ジャンはバッグに3本のウェッジを入れている。52度では100ヤード、56度では90ヤード、60度で80ヤードを打つのが普段の米ツアーでの距離感とか。しかし
、北海道の高原コースでは「なぜか10ヤードずつショートする。私にも理由が分からない」と己の不甲斐なさに暗い顔をしていたのは昨日まで。そこで、今日は「1クラブ上げて、80ヤードを56度のウェッジで打つようにしました」と修正内容を明かしてくれた。
アウトで1バーディー・1ボギー。
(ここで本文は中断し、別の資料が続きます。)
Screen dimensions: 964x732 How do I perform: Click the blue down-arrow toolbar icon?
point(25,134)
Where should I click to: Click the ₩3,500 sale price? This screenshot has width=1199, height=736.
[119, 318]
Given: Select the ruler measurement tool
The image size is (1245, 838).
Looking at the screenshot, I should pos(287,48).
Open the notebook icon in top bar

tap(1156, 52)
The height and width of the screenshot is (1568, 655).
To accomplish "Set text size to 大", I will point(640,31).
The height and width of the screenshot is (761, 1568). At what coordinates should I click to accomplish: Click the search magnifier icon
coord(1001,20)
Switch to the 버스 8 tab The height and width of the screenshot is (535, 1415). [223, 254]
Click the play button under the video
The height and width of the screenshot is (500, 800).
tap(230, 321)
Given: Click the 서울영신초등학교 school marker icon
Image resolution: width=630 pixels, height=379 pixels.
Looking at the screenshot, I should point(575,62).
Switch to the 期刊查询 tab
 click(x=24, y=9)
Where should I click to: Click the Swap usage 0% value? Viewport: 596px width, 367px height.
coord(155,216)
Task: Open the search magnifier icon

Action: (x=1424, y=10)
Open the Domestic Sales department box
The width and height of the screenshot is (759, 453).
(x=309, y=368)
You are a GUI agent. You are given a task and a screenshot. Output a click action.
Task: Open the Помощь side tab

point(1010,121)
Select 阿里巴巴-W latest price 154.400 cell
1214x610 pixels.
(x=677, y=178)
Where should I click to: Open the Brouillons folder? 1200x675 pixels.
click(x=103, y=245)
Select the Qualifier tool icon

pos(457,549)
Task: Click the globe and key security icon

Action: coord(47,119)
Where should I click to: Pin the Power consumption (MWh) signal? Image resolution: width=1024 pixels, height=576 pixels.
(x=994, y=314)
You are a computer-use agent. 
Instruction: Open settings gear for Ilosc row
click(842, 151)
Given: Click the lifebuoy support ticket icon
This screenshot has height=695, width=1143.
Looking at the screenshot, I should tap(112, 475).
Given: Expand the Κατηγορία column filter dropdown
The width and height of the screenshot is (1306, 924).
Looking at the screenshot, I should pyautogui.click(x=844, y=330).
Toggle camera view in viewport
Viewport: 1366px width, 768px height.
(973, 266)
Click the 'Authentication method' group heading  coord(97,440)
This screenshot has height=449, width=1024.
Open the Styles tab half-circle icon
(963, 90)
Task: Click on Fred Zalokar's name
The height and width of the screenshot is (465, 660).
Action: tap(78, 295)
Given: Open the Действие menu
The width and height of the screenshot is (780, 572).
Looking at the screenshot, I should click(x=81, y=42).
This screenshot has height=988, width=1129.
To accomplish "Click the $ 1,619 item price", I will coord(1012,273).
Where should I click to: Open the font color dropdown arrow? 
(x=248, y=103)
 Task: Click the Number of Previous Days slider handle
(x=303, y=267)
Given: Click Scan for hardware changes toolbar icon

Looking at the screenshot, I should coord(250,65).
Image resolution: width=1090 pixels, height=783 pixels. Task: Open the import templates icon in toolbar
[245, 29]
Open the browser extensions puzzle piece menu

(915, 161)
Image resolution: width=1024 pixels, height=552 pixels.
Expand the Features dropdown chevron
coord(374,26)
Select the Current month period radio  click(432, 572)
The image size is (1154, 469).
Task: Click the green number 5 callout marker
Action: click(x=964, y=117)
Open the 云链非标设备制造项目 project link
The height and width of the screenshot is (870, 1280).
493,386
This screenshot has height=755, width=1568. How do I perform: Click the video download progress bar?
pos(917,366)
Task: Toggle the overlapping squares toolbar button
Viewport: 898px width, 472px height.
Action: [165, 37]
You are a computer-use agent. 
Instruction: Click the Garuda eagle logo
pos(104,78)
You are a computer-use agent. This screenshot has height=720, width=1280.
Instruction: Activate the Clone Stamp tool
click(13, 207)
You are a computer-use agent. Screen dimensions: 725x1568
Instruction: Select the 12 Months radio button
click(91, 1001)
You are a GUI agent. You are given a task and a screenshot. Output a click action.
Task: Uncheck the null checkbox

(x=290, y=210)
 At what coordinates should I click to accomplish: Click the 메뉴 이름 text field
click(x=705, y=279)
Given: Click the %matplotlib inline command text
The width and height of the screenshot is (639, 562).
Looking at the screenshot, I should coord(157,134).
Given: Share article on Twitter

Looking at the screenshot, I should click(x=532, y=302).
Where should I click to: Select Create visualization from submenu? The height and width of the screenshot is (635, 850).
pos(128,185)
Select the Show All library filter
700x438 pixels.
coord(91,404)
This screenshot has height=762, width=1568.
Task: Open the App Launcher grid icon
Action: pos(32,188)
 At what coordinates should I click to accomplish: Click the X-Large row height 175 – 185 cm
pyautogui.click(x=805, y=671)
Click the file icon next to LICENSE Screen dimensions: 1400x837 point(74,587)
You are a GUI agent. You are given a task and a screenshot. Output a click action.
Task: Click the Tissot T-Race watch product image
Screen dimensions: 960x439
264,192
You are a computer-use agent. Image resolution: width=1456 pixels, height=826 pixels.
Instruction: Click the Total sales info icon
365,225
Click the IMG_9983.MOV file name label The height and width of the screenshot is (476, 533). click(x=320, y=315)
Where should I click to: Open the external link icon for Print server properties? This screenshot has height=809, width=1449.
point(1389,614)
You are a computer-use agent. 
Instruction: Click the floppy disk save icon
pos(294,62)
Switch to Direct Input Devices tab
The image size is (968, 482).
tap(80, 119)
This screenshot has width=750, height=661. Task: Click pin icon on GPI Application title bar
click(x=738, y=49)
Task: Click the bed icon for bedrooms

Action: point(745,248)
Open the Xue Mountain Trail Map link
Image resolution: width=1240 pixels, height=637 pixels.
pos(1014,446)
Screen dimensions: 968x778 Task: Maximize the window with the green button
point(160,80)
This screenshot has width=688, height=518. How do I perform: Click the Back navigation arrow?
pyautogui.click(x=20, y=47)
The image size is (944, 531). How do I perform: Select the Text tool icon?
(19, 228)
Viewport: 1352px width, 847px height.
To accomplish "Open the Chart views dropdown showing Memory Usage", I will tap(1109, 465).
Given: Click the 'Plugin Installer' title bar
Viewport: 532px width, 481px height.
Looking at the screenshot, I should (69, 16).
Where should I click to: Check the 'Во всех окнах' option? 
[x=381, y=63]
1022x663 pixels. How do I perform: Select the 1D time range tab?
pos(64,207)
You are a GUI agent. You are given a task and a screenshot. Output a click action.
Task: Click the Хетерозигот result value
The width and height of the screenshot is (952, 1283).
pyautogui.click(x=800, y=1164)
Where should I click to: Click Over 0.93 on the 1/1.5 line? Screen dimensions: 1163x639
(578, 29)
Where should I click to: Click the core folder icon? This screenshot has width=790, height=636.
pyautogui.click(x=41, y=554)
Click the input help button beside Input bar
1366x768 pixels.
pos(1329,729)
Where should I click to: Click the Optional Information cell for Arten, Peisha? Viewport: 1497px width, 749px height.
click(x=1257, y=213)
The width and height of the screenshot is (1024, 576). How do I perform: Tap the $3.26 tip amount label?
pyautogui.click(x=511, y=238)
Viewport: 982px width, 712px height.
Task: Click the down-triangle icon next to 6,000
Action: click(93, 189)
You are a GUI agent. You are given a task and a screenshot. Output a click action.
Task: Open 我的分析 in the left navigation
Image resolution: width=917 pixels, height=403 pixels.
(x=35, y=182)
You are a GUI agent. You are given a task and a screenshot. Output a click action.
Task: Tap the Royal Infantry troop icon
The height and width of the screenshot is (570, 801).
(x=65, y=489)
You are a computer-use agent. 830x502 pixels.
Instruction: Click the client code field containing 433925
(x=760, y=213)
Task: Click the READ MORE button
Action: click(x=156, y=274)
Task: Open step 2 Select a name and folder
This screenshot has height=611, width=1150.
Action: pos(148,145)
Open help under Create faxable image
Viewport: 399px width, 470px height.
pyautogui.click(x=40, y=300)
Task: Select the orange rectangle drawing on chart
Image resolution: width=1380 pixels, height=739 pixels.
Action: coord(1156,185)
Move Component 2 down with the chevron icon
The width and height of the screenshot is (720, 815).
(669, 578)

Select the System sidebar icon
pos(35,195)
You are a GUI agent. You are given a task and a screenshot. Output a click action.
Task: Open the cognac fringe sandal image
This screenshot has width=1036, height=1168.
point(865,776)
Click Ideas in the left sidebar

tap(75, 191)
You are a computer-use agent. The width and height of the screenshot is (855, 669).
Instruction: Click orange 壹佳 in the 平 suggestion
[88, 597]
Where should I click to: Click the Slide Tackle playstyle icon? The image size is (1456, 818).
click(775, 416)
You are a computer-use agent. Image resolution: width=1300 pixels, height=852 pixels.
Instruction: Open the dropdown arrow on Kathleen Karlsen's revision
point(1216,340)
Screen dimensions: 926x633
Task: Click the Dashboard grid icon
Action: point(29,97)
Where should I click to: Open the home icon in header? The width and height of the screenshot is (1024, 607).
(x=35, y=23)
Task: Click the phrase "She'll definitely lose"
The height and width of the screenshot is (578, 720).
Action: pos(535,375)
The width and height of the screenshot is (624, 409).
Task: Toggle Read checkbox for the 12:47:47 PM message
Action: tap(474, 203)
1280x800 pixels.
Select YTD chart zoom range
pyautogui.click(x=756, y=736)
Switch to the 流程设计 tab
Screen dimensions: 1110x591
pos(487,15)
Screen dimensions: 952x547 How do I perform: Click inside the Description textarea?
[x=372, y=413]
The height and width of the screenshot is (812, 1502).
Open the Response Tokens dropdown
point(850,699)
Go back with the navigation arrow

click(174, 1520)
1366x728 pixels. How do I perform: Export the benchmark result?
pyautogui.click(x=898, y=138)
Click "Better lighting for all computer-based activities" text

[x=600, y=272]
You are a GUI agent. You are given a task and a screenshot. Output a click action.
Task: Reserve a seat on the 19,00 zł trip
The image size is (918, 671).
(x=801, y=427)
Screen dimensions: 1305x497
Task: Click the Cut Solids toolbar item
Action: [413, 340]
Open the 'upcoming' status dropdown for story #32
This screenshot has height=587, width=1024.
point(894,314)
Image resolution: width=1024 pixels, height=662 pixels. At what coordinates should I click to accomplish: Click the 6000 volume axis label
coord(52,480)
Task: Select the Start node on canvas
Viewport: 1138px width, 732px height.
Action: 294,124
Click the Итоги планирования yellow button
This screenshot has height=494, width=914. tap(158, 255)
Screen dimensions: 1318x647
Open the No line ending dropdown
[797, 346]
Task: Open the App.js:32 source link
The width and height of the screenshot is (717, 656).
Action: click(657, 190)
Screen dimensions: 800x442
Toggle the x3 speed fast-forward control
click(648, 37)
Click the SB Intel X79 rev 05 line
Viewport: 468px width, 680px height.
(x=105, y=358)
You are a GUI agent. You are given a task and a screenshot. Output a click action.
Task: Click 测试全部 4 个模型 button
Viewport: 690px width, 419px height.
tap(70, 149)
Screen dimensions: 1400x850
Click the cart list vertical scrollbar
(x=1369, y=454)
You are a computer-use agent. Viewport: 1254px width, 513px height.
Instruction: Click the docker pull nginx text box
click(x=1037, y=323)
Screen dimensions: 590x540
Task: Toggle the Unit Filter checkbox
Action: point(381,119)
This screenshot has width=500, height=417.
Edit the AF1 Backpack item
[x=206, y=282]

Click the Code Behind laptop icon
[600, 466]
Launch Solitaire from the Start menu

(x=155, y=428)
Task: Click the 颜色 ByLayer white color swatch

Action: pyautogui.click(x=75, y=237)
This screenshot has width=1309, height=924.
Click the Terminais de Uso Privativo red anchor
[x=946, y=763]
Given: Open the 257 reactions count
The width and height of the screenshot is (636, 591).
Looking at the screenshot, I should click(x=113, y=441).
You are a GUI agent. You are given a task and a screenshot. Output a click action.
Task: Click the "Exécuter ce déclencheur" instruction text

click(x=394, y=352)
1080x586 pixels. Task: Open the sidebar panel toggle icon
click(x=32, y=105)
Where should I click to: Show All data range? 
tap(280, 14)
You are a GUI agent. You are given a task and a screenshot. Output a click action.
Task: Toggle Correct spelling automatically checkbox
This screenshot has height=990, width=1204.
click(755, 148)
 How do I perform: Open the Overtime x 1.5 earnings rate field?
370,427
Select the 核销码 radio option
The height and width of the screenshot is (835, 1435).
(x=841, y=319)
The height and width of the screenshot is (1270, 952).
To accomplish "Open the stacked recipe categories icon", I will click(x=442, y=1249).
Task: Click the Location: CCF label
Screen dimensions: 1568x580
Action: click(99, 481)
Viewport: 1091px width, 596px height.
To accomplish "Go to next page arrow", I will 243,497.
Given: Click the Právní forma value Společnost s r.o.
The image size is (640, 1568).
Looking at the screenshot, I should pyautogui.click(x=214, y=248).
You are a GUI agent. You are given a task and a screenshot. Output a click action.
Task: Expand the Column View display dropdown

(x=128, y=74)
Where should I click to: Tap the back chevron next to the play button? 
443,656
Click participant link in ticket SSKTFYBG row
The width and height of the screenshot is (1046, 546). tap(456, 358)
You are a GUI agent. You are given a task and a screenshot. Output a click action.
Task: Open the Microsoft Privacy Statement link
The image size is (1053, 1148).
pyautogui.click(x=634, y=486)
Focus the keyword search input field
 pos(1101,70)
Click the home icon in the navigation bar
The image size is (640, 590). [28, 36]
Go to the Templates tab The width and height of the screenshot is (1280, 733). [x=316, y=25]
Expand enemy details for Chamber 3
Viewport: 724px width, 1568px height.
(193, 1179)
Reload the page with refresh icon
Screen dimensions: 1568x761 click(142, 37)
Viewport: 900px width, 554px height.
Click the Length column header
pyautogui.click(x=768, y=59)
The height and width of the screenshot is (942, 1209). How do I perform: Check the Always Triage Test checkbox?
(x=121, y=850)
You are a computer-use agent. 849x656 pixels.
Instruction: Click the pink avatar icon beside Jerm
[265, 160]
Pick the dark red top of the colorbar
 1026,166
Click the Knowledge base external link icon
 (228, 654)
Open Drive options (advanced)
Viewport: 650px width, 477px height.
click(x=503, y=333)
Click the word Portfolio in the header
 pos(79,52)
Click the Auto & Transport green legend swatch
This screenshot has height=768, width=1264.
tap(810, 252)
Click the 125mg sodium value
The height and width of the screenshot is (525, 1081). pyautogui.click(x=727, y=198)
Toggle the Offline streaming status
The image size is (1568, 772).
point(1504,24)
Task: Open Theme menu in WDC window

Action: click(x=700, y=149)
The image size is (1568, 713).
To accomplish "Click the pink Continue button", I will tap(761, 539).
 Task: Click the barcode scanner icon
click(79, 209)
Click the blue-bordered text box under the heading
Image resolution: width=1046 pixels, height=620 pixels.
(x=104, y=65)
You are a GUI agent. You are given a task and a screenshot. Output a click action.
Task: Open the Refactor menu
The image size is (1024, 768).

インに入って10番、4番ウッドを90センチにつけるバーディーを取ると12番、14番、17番とたて続けにバーディーを量産。終わってみれば4バーディー・ノーボギーの32。ついに、ジャンはエンジンにキーを差込み、エンジン音を響かせたのである。
今シーズン優勝がないことから、「ここで失うモノはなにもないわ」と開き直りとも思える宣言をしているジャンだけに、明日の最終ラウンドがどんなドラマ展開になるか楽しみになった。ともに通算3アンダーパーの佐伯三貴とのペアリングで、最終1組前をラウンドするのだが、先行組でいいプレーをして、後ろのリーダーたちにプレッシャーをかけたい。「今の私は良いポジションにいると思う」と笑いながら言うが、一瞬後には真剣な顔つきになった。